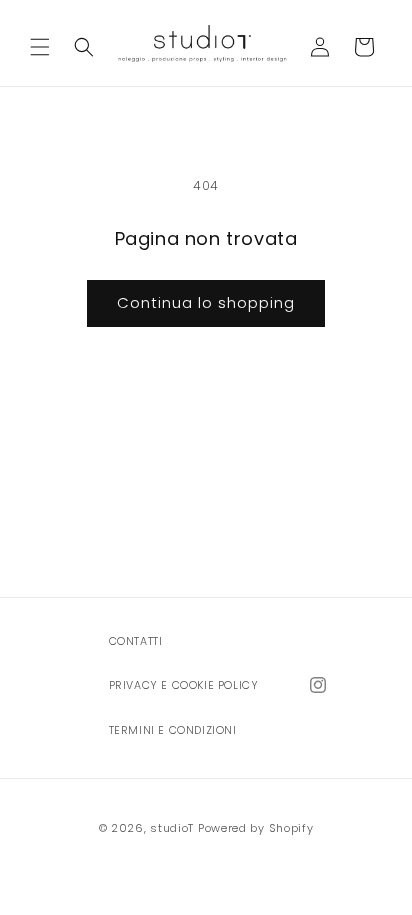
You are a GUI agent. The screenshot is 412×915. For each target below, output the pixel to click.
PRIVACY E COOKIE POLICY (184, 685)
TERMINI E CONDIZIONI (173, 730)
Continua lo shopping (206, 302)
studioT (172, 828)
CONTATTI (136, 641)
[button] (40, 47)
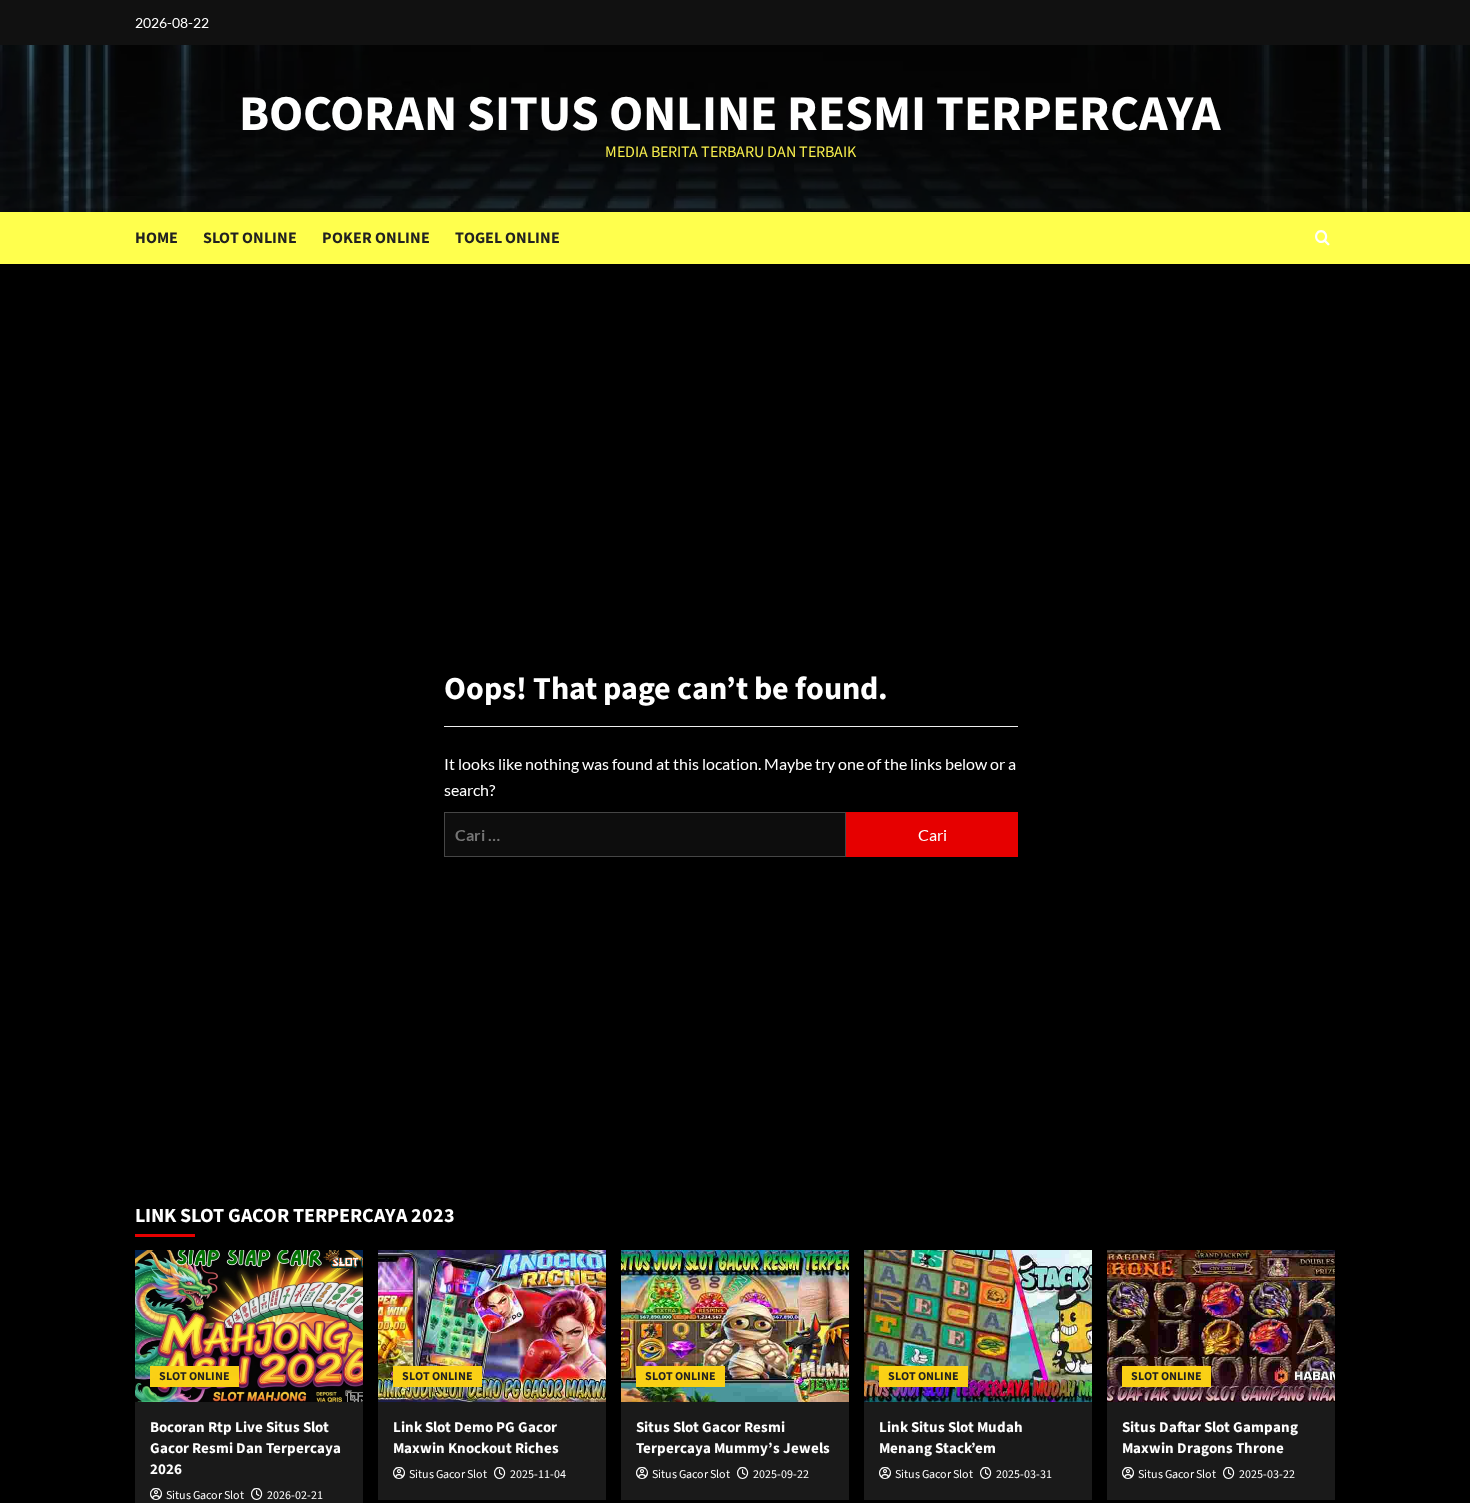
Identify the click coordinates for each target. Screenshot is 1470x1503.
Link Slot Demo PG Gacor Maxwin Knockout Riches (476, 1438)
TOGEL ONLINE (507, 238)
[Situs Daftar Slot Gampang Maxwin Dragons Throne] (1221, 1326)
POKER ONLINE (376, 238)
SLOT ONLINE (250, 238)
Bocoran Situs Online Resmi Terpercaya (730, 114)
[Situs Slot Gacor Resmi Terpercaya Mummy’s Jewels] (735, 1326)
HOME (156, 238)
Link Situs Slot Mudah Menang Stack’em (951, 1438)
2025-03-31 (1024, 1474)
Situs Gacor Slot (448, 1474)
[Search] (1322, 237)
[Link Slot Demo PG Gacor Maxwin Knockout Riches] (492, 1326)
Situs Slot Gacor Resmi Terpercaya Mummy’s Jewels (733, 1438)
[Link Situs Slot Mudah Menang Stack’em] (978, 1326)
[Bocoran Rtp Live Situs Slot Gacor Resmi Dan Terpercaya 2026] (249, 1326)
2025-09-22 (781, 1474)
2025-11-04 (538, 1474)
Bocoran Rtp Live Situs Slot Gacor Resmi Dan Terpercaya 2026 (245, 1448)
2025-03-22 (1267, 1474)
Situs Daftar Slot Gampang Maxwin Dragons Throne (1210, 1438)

+===+

Task goal: Set the records down again word for word; the pictures stay out.

Reply:
You are a GUI agent. The screenshot is 412×915. For each target below, output the pixel to click.
PRIVACY E COOKIE POLICY (184, 685)
TERMINI E CONDIZIONI (173, 730)
Continua lo shopping (206, 302)
studioT (172, 828)
CONTATTI (136, 641)
[button] (40, 47)
Identify the click coordinates for each target. Screenshot is 1470x1503.
Link Slot Demo PG Gacor Maxwin Knockout Riches (476, 1438)
TOGEL ONLINE (507, 238)
[Situs Daftar Slot Gampang Maxwin Dragons Throne] (1221, 1326)
POKER ONLINE (376, 238)
SLOT ONLINE (250, 238)
Bocoran Situs Online Resmi Terpercaya (730, 114)
[Situs Slot Gacor Resmi Terpercaya Mummy’s Jewels] (735, 1326)
HOME (156, 238)
Link Situs Slot Mudah Menang Stack’em (951, 1438)
2025-03-31 (1024, 1474)
Situs Gacor Slot (448, 1474)
[Search] (1322, 237)
[Link Slot Demo PG Gacor Maxwin Knockout Riches] (492, 1326)
Situs Slot Gacor Resmi Terpercaya Mummy’s Jewels (733, 1438)
[Link Situs Slot Mudah Menang Stack’em] (978, 1326)
[Bocoran Rtp Live Situs Slot Gacor Resmi Dan Terpercaya 2026] (249, 1326)
2025-09-22 (781, 1474)
2025-11-04 (538, 1474)
Bocoran Rtp Live Situs Slot Gacor Resmi Dan Terpercaya 2026 (245, 1448)
2025-03-22 (1267, 1474)
Situs Daftar Slot Gampang Maxwin Dragons Throne (1210, 1438)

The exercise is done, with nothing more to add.